• GIVEN ENTRIES

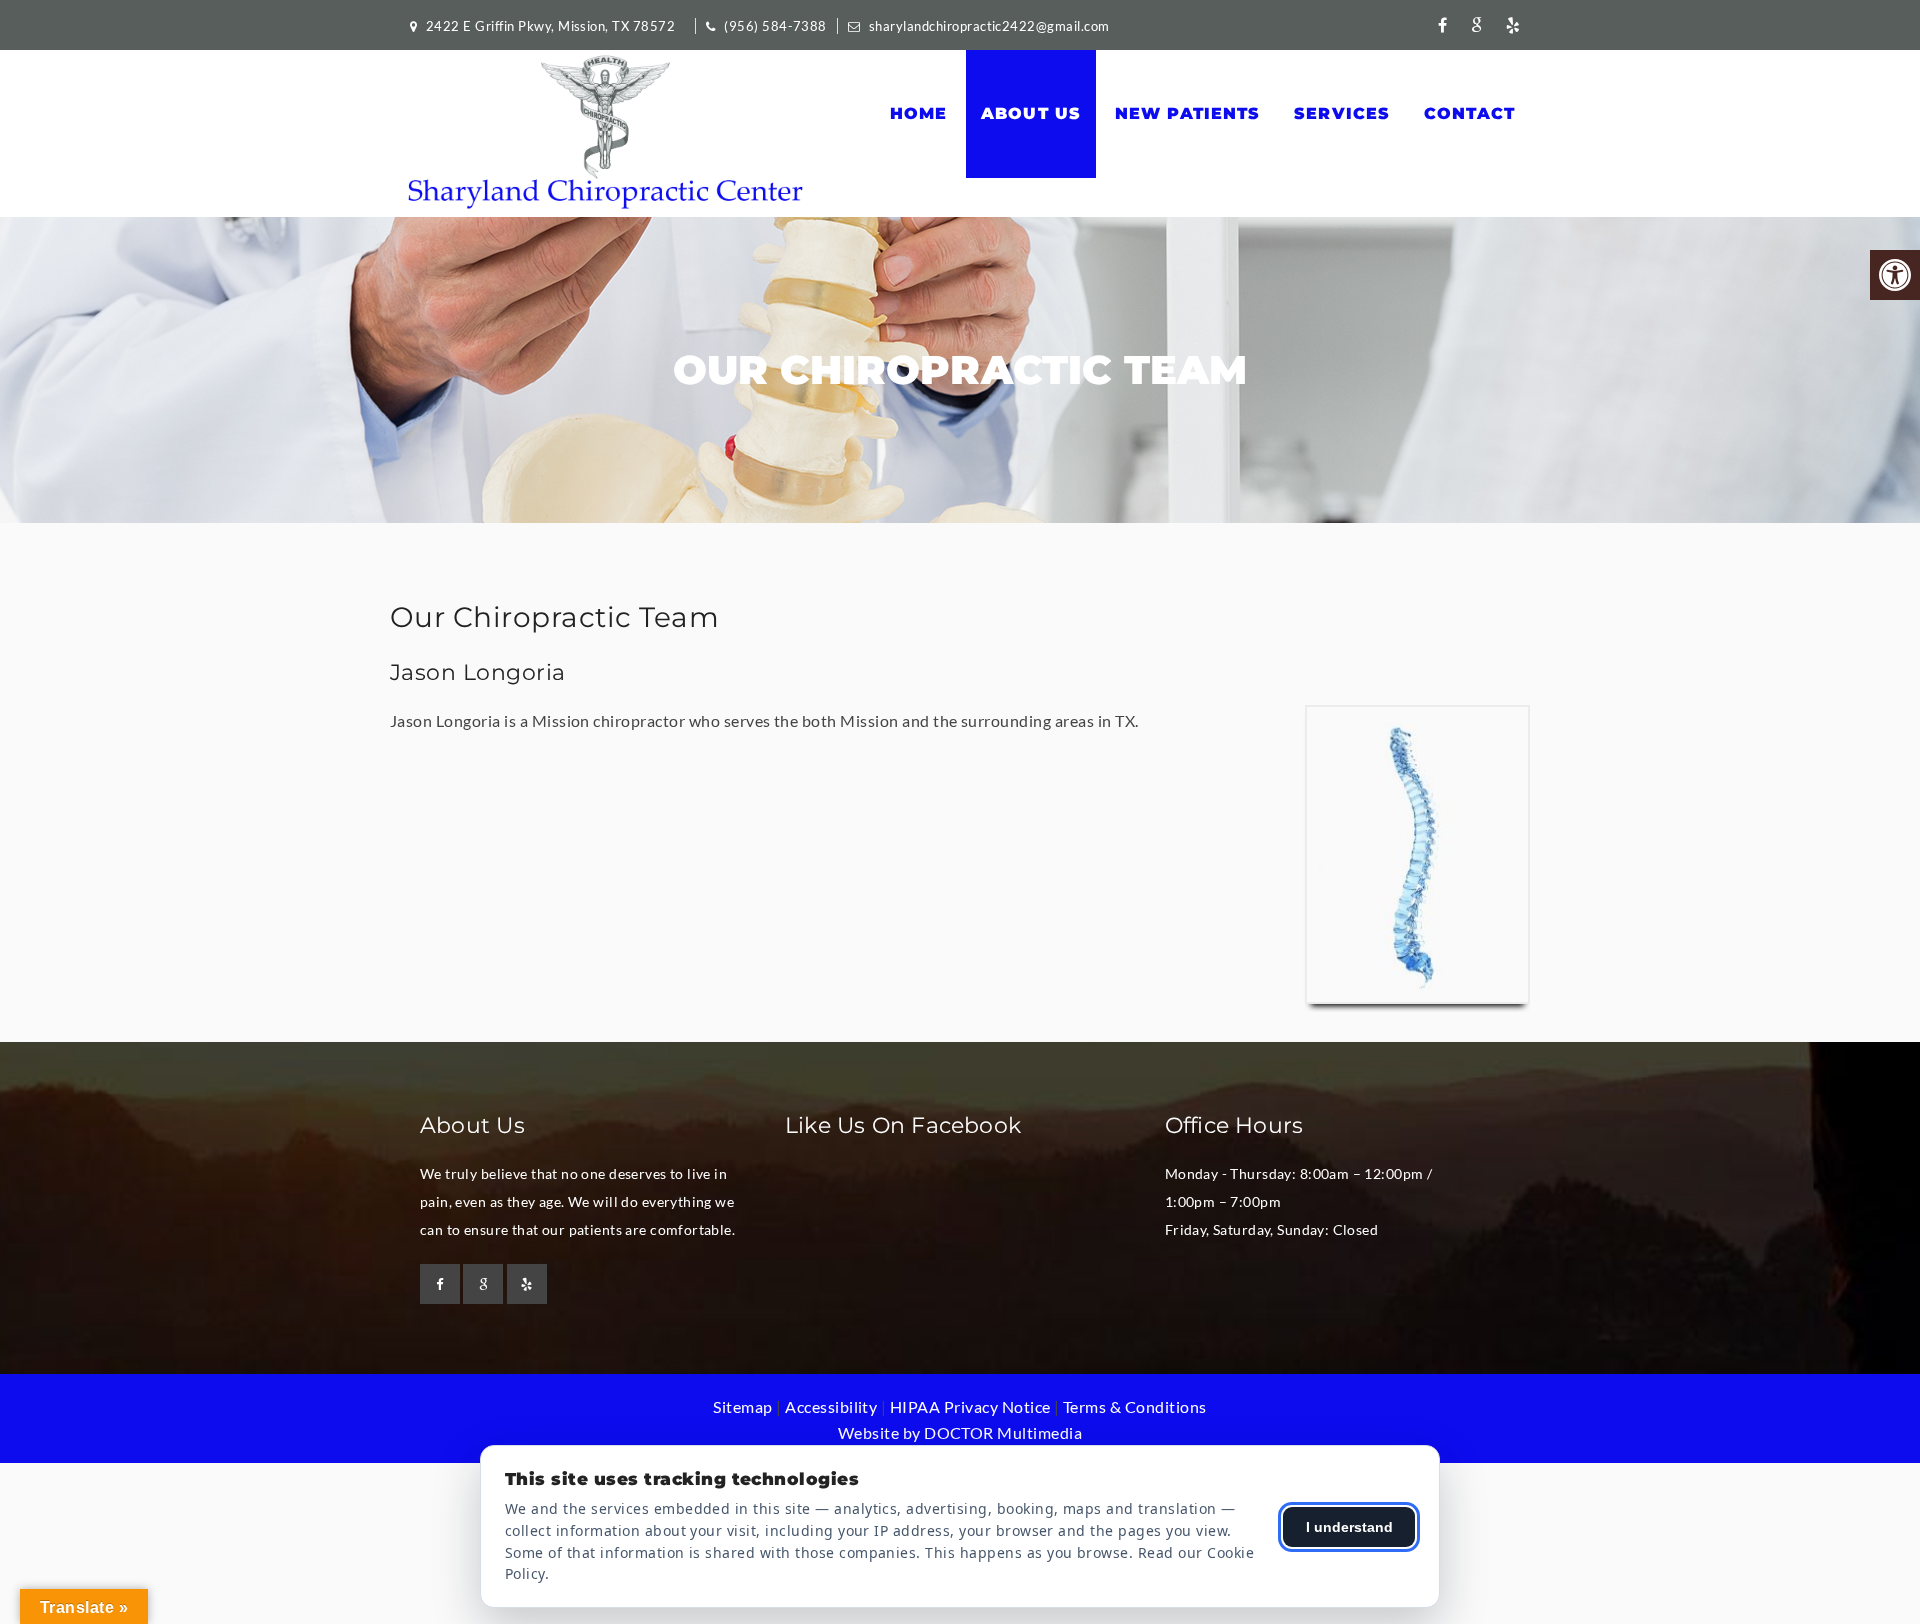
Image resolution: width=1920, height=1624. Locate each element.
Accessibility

...

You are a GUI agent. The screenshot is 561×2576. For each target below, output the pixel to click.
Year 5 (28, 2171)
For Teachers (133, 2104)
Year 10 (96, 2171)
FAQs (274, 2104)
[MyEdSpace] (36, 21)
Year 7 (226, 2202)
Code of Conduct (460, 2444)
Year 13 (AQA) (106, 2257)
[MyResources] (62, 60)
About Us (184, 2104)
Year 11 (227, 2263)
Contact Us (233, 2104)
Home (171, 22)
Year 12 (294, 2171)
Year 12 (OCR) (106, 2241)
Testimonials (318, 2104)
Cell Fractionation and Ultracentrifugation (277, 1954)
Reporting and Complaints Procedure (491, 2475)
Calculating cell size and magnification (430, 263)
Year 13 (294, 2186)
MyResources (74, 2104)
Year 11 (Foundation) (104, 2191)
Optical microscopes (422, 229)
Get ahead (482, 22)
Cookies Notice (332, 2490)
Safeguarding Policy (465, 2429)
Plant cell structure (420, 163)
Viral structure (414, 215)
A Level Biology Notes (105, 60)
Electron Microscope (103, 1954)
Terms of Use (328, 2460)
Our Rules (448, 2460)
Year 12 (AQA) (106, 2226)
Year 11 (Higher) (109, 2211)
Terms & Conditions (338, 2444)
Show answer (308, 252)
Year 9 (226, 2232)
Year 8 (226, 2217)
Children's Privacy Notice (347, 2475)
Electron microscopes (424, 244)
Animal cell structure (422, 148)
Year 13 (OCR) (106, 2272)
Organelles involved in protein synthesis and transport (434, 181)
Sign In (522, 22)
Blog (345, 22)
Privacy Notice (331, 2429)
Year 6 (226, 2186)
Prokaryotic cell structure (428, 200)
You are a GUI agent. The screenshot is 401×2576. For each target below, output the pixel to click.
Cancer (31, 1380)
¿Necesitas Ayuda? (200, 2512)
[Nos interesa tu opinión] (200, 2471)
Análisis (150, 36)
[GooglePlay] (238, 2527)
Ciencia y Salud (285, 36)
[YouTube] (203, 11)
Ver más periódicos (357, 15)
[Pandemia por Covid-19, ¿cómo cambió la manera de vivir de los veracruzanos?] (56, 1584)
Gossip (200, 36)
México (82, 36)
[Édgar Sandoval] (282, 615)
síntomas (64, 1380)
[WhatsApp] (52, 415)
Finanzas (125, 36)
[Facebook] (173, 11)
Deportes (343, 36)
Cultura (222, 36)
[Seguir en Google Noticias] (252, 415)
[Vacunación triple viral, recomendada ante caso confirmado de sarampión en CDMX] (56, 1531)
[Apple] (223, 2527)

• WHAT IS NEEDED
The stretch of entries above that starts with the line containing "Electron microscopes (424, 244)" and goes on through the line containing "Cancer (31, 1380)" is to be transcribed exactly, and no other line is to be transcribed.

• RESPONSE TO THIS EXERCISE
Electron microscopes (424, 244)
Animal cell structure (422, 148)
Year 13 (OCR) (106, 2272)
Organelles involved in protein synthesis and transport (434, 181)
Sign In (522, 22)
Blog (345, 22)
Privacy Notice (331, 2429)
Year 6 (226, 2186)
Prokaryotic cell structure (428, 200)
You are a GUI agent. The screenshot is 401×2576. For each target below, output the pixel to click.
Cancer (31, 1380)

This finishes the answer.